Work instructions: Transcribe exactly the line containing "You are a GUI" and the remaining lines of the listing below, through the very last.

Given data:
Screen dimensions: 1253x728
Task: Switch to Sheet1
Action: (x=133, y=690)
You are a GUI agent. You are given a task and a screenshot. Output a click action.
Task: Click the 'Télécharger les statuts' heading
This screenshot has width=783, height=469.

Result of the task:
You are a GUI agent. You are given a task and a screenshot. Output a click action.
Task: Click the 'Télécharger les statuts' heading
This screenshot has width=783, height=469.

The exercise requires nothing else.